Neville's face grew more and more grim as Albus told him of fighting the mist-creatures, of his blood shining like fire. He didn't leave any detail out, what would be the point? By the time he was finished Neville's jaw was set, and his eyes were hard. He didn't really look like everyone's favourite Herbology teacher, not at all. He looked like a man that had once upon a time defied a Dark Lord...
“And then Filch found us in the Entrance Hall,” Albus finished, his throat sore. He needed a drink of water. “And here we are now.”
An uncomfortable silence fell between Albus and Frank, and Neville Longbottom. Both boys waited for his reaction - had he believed them? What did he think?
“I think,” Neville said carefully, “that I'm going to have to wake Headmistress McGonagall quite early this morning.”
“You believe me-us?” Albus asked, as Neville jumped to his feet.
“Of course I do, Al. There was no lie in your eyes at all as you told me what happened, you neither, Mr Jackson. Also Harry's son wouldn't make up lies about something as serious as this, not to just avoid a detention. You boys were very lucky.”
Albus breathed a sigh of relief.
“Do you know what the creatures were, Professor?” Frank asked.
Neville shook his head. “They don't sound like anything I've heard of before.”
“Oh... will we lose house points for being out of bounds?”
Neville snorted, although he still looked deeply troubled. “Fifty house points to the both of you for bringing this to my attention straight away.”
Frank's jaw dropped and Albus just grinned.
“Come on now,” Neville said. “To the Headmistress's office. She'll want to hear what happened from you personally, and then we'll need to do a headcount to see if anyone else was taken or if it was just you two.”
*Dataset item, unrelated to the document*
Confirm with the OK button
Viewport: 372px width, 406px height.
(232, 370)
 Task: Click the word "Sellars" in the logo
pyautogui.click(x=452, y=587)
Albus sat up straight - he hadn't thought of that. What if the mist-creatures had taken anyone else from other floors of Gryffindor Tower? Or even from another house? What if James or Rose was...?
It was too horrible to contemplate, and for the first time in his young life Albus felt the kind of fear you could only feel for someone you truly care about. He had been afraid back in the forest, deathly afraid for his own life. But that was nothing compared to the harsh shudder that jolted his system as he thought of James lying in the forest, a creature with burning coals for eyes smothering the life out of him, freezing the very blood in his veins...
So real was the image that accompanied this thought that Albus for a terrible moment knew it to be true, he knew it, as sure as anything.
He leapt to his feet with a cry, and promptly collapsed to the floor as his ankle, which had been taking a chance to rest since Albus had been off his feet, exploded with a wave of fresh, raw pain that brought tears to his eyes.
“Albus!” Neville said.
The pain was enough to clear his mind, to calm him down. There was a very good chance, a better than good chance, that James was absolutely fine. He was overreacting and needed to stay calm.
“Professor,” he said through gritted teeth. “I'll trade all the house points in the world for a pain-relief potion right now.”
And then Albus laughed. One would not think that less than an hour ago this was the same boy that had been fighting for his life against creatures he could not name and did not understand. One would not think... yet it was.
Albus knew one thing for certain, as Neville and Frank helped him back up onto the bench - no one could tell him his first week at Hogwarts had been uneventful.